Feedback; What evidence is out there?

I had some feedback awhile ago, and the email contained a question about evidence.  What evidence is out there that someone can read or know that would support that idea that Christianity is “it?”  Meaning, evidence that supports the idea that Christianity is true.  Obviously, for this site, find the “apologetics” link off to the side, and you can review what I’ve posted so far in that section.  I always welcome questions, so if there is something you’d like me to covers, feel free to comment.

First, I have to make a couple of things clear.  Christianity’s job, as a religion, is to point to Christ.  Christianity is only true because it is based on Truth, and Christ is Truth.  Religion doesn’t save you; Jesus does.  So, anything and everything that is presented as evidence ultimately points to Christ.  Anyone who wants to understand Christians should learn of Christ, and further, He invites everyone to do just that.  The sign we are promised is the sign of Jonah, in Christian terms, it is Jesus Christ and His resurrection.

If non-believers (and even believers) would keep that fact in mind, a lot less confusion would occur in my opinion.  One of the things that can contribute keeping non-believers in a state of non-belief is their cries of “hypocrisy!” when it comes to Christians.  Well, sorry, Christians solid in their faith will admit we are nothing but a bunch of sinners who slip and stumble and fall…but we have a Shepherd that forgives us, and picks us again.  It’s the Shepherd you need to be examining, not the flock.  Look to Christ; He’d the only human who lived a perfect life, and who is not a hypocrite, including everyone reading this (that includes me in case anyone was wondering).

This same idea hold true for anyone who has either been hurt by a certain church, or another person claiming to be a believer.  Unfortunately not everyone who claims to be Christian is, and again, even those that are can and do slip and fall and sin.  Mere humans will disappoint, there is no doubt about it, but Christ never will.

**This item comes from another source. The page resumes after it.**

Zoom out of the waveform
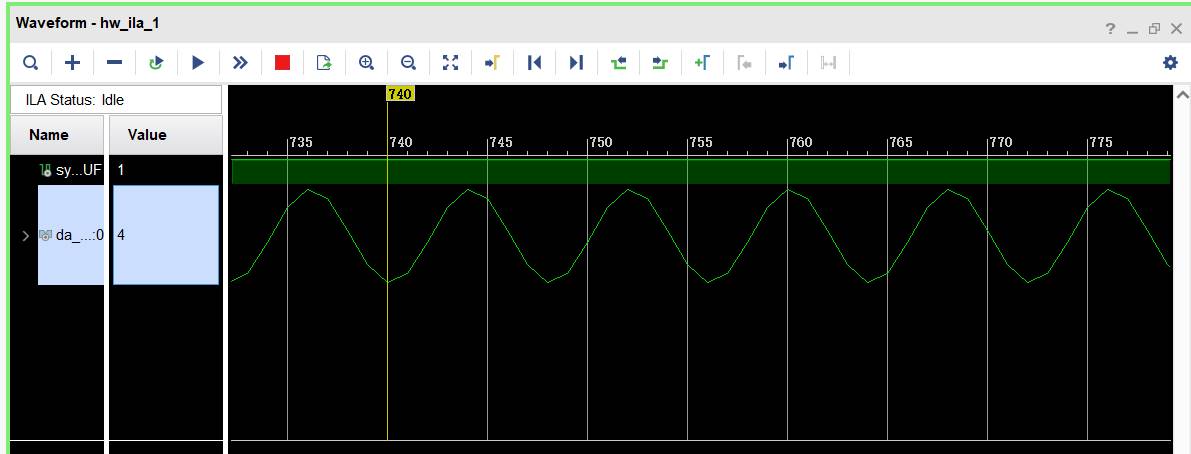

So, that’s issue number one; Christ.  Who do you say that He is?  If you are one of those people who tries to convince themselves that Christ never even existed, well, you have to be honest enough to really, truly look at the evidence of His existence (just as in introduction, Tektonics has an article discussing this idea of the Christ-myth).  If you are one of those people who tries to paint Christ as a good and wise teacher, you have to be honest enough to admit that He didn’t leave that option without you also believing His other teachings; that He’s “it,” and there’s something wrong with the world and all of us that only He can fix.  One good source for this idea, including the evidence for the resurrection can be found here:  The Resurrection by Dr. Gene Scott.

Second, we have the Bible.  Before anyone jumps on me about “circular logic” and using the Bible to prove the Bible, please read my post on Biblical Reliability.  In that post you will find other links, and also different books you can research.  There are many reasons why you can trust the Bible, take some time to study them; historical reliability, archaeological reliability, prophetic reliability, its internally consistent, etc…  This is were evidence for Christ, and evidence for the Bible intersect, for example; all the Messianic prophecies that are contained within the Bible, and Jesus fulfillment of a substantial number, and His future fulfillment of the rest.  Fulfilled prophecy in other areas is also very interesting and enlightening to study.

There are also personal evidences.  I don’t go into them very much on my site, or on other forums because most non-believers want “external” evidences, or claim they do at least.  Evidence that can be researched by them that is more “objective.”  However, the transforming power of Christ, and the Holy Spirit in our lives is some of the dearest evidences we Christians have, and are usually happy to share when asked.  I know that for me, my life would look and be totally different without Christ and the Holy Spirit interceding for me, guiding me, etc…

Which brings me to my last point in this particular post; no amount of evidence in the world, from fulfilled prophecy, to archaeological and historical evidences will sway you if you are not willing to have your heart softened.  All of creation screams out that there is a Creator behind it all…and yet, some people don’t like to retain God in their knowledge.  Looking into all of this is not time to cop an attitude, this kind of thing requires great thought, and a willingness to admit when one has been wrong.  Discussions happen between people, and it’s so much easier to cling onto a set of beliefs when you are dialoguing…but this type of research into the very truth of our world is something to be done soberly, and with true searching.  You don’t constantly have to talk to another human about it, but it’d be nice if you’d talk to Him about it, and ask Him to help believe in Him if He’s really there, ask Him for His grace; don’t do it on a website, don’t do it to try to prove a point, don’t do it to mock…go somewhere by yourself, be honest, and simply ask for help to believe in Him.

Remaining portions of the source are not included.